Each line in the listing below that includes "Open" should be counted; give the total and nothing more.

** Material provided **
╔══

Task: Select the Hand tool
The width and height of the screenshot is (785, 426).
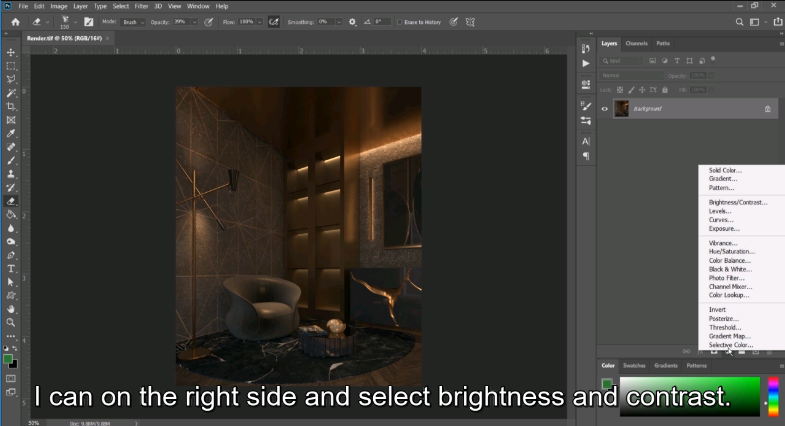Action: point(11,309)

╚══
╔══

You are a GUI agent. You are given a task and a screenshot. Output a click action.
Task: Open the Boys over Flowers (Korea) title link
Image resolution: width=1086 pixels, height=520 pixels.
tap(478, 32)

╚══
╔══

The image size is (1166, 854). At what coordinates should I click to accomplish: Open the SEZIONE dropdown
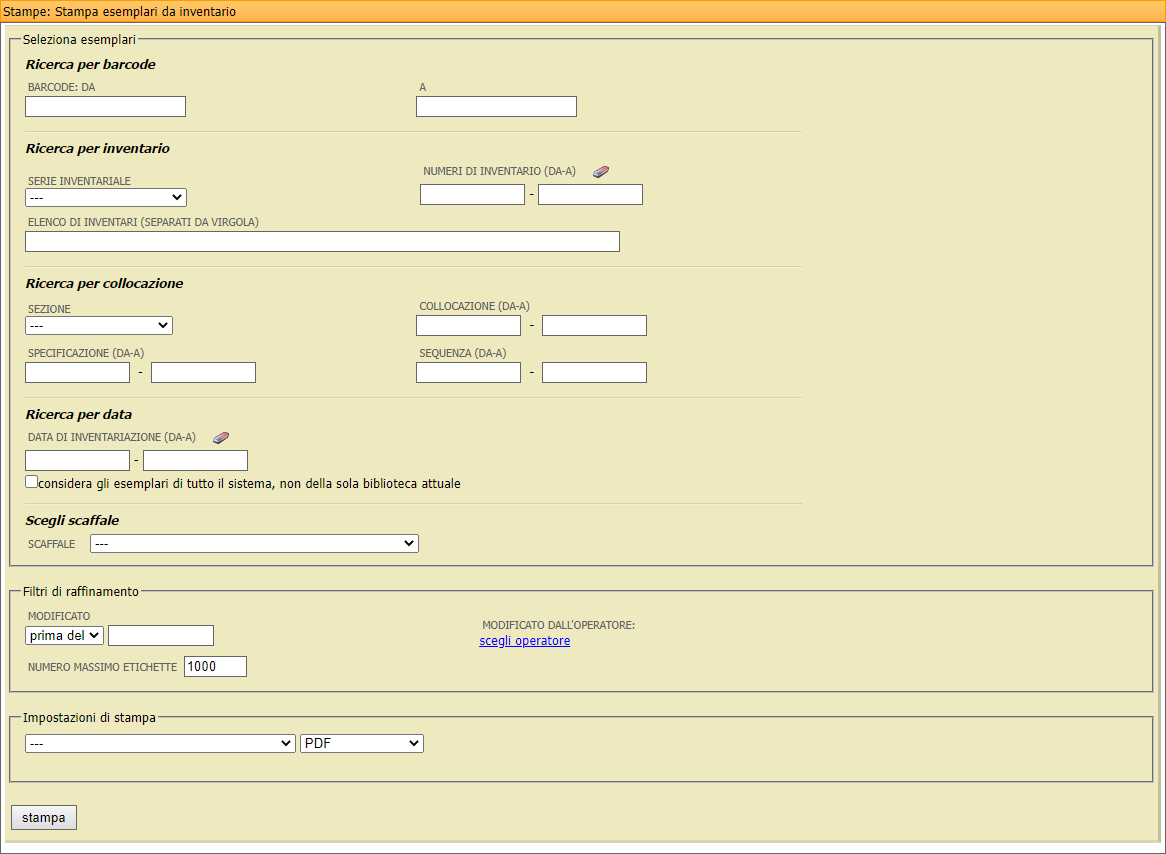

╚══

** Task response **
2